Thursday, 15 September 2022

Ode to the Buttery

I love cooking. I love recipes. We collect cookbooks, husband and I. He likes cooking too, and baking, as do our children, often quite adventurously. During lockdown we established a rota whereby everyone in the household cooked at least once a week. Who did not cook, cleared up. Some of us cooks made more of a mess than others, but I shall not name names. (Okay, one was me.) 


Recipes galore

Now here we are in Cambridge, empty-nesting in our airy Clare Hall flat with its small but perfectly formed kitchen. The cookware is shiny and new, the stainless-steel serving spoons hang from a snazzy utensil tree, there is a dishwasher, a kettle, a French press and a teapot, we have six plates, four very large wineglasses, an oval dining table, and comfortable chairs. All the appurtenances required for the preparation and serving of delectable meals.

However, we don't. Not this year.

Part of the reason is practicality. The kitchen is, as mentioned, small. It is pleasant to look at and to make toast in, less so really to cook in. The largest saucepan holds enough pasta to serve one of us. "May we have a bigger pot?" I asked the people who provide such things, and a new one promptly arrived. Its sides were taller, but its base narrower than our current one, so that its capacity was exactly the same. (What would Piaget say?) If water splashes onto the swish glass cooktop, the electrics short out. Our fridge is old-style British, fitting under the counter, and not terribly cold; the milk keeps going off. The dishwasher does not quite live up to its name; it offers more of a strip-tease than the full monty of washing. We finish the job by hand, so to speak. Cooking and cleaning up are time-consuming activities, and both husband and I have a lot of work to do this year. We are eager to get on with it. 

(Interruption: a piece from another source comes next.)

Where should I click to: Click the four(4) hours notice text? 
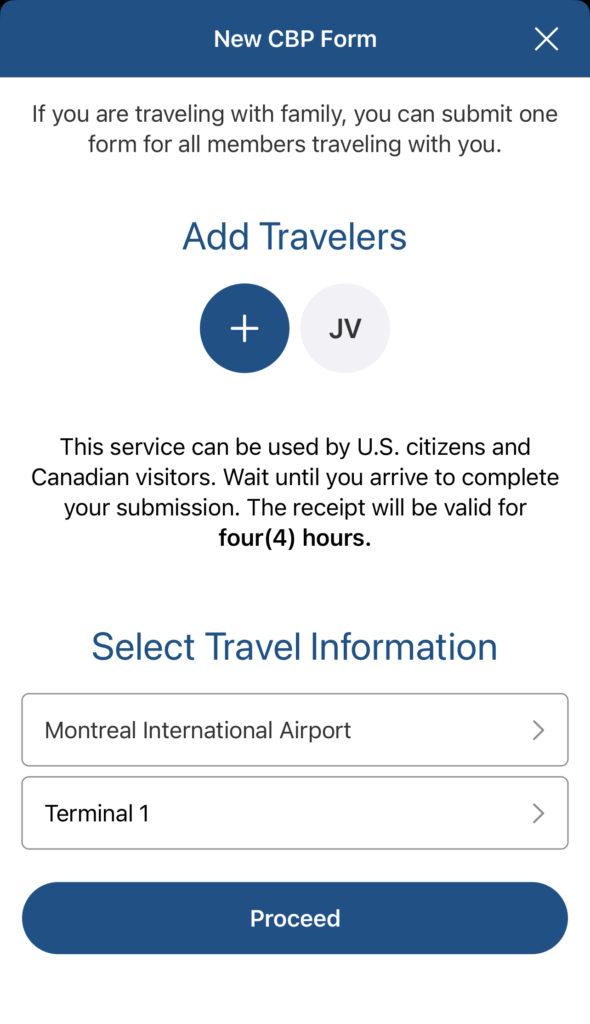(295, 538)
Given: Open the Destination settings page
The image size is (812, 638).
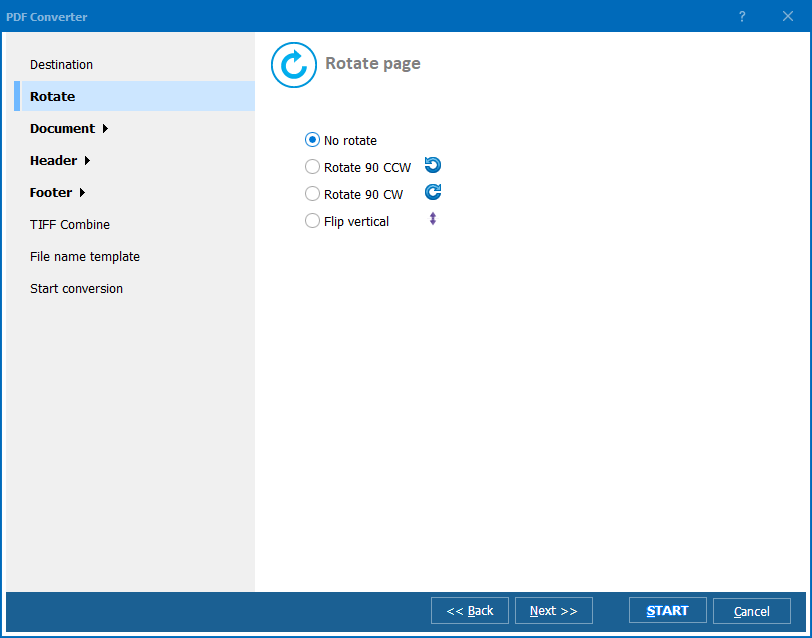Looking at the screenshot, I should (62, 64).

I am not complaining, though. We have the Buttery.

It took us a couple of weeks to discover the Buttery, but once we did, we became converts. It is a marvel. Talented chefs prepare meals for us every weekday. Today for lunch I had minestrone soup, chipotle chicken with quinoa, and lemon poppy-seed cake for dessert. Yesterday the main was lamb pilaf with pearl barley, or a vegetarian option with butternut squash. Service is cafeteria-style, lunch and dinner, bar Wednesdays, when there is Formal Hall: a four-course evening meal with table service and wine. You have to dress up. So far husband and I have attended three of these events and I have now worn all my dresses.  

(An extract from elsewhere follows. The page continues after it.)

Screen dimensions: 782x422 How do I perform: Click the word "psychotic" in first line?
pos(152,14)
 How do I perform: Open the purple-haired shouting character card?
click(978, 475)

Lunch with a divinity scholar

The Buttery, with Richard presiding







The Buttery is as different from the dormitory dining hall of my undergraduate days as it is possible to get within the genre. The main difference, I suppose, is that not only students but staff eat here. The college president, who is a professor of architecture, attends meals most days. Other distinguished fellows (in the academic rather than the gender sense) from numerous departments dot the tables. You can't serve them the slop that I was given as a student back in the day at Berkeley. They would not return. And the college wants them to return, because its raison d'ĂȘtre is the intellectual richness created by the members' presence. In the past week we have dined with--to name only a few--an expert on the history of terrorism, a scholar of English and Roman law, a former director of the British Museum, an advisor to a previous Parliament on science and technology, a neuroscientist, an engineer-turned-venture capitalist (he was nice! really!), a materials scientist, and a groundskeeper. To call the conversations scintillating would be an understatement. And all I have to do to join them is a) not cook, and b) walk about fifty yards from my front door. That's the other and better reason to abandon recipes for a year. 

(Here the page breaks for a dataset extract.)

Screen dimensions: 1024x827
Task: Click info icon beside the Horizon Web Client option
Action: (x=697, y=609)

We dine at home occasionally, of course, especially at weekends, on cheese and crackers and sliced tomatoes, or a quick omelette and salad. Nothing that requires a cookbook or makes a big mess. Recently our delightful neighbors in the next flat expanded our horizons and took us to visit nearby Selwyn College. Another buttery! More choices! We continued our tour and eventually this evening settled on Darwin College, whose buttery served a lovely filet of trout smothered in a piquant tomato salsa. Darwin's dining hall also has the advantage of a distant river view (and stays open later than Clare Hall's).

But we did not know anyone there. Husband and I talked to each other (always a delight of course:)--and to daughter, who called us mid-meal--but we did not find our peeps. 

We are Clare Hallers now. 

I look forward to lunch tomorrow. Who knows what they'll serve or who we will meet. (Actually I can find out what they'll serve--there's a weekly menu posted online--but I prefer to be surprised.) 

I still love reading the recipe inserts that arrive with our Saturday Guardian and Sunday Observer (especially Nigel Slater). When I finish, I add them to the stack on the bookshelf, ready to bring back to Toronto, where I will use them---next year.